• YOUR TASKS:
A – In the passage about the new court term, who is going along on the drive to the regional jail?
B – Copy the passage about the new court term word for word, from "Before Mary left, I" up to and including "are still open.".
C – Carry on the passage about the new court term and the trip to the regional jail, picking up after its final sentence.

Before Mary left, I called my former partner to "staff" the case, that is, to ask for a second opinion in case I was missing something. She couldn't offer any other ideas, either. There is a considerable cost to calling my former partner, because my wounds from that relationship are still open.

Let's see - new term of Court started this week. Tomorrow morning will be taken up by "docket call," where the trial court judges "call the docket," and set cases for the next 4 months. It's a very traditional thing not done very many places any more, and sort of formal, like the Red Mass. It is a coming together, and for me a reminder of the isolation and specialization of my profession. Then in the afternoon, I have to drive way the hell down to the center of the state to a regional jail, where they have moved Tina the Crack Dealer, since we received her Pre-Sentence Report, which is great. I may have pulled a rabbit out of the hat and have a way to get a sentence less than the 10 year mandatory minimum. I'm keeping my (and her) hopes up. There is a big factory outlet strip mall a mile from the jail, so my mom is going with me to shop while I'm at the jail. That'll be nice to get her out and about.

• SUPPLIED MATERIAL:

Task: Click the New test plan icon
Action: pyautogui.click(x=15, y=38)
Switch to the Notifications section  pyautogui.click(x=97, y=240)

• ANSWER SECTION:
A – The writer's mom, who will shop at the factory outlet strip mall near the jail.

B –
Before Mary left, I called my former partner to "staff" the case, that is, to ask for a second opinion in case I was missing something. She couldn't offer any other ideas, either. There is a considerable cost to calling my former partner, because my wounds from that relationship are still open.

C –
Oh, and I don't have a clue why yetis are lousy at canasta, but trust me when I say that they are.

Mizpah. Pippa passes.

R

2 comments:

Anonymous said...

I love to play canasta.

schell said...

Thanks for asking about me, Roger. No, the lawyer we went to see wasn't helpful at all...sort of "what were you thinking?" and "there's not much one lawyer can do against a big company" answers. He did say that maybe since so many people were hit by this, there might be some sort of government interference. My fingers are crossed. But, thanks for asking.
I have never played canasta, but would love to learn.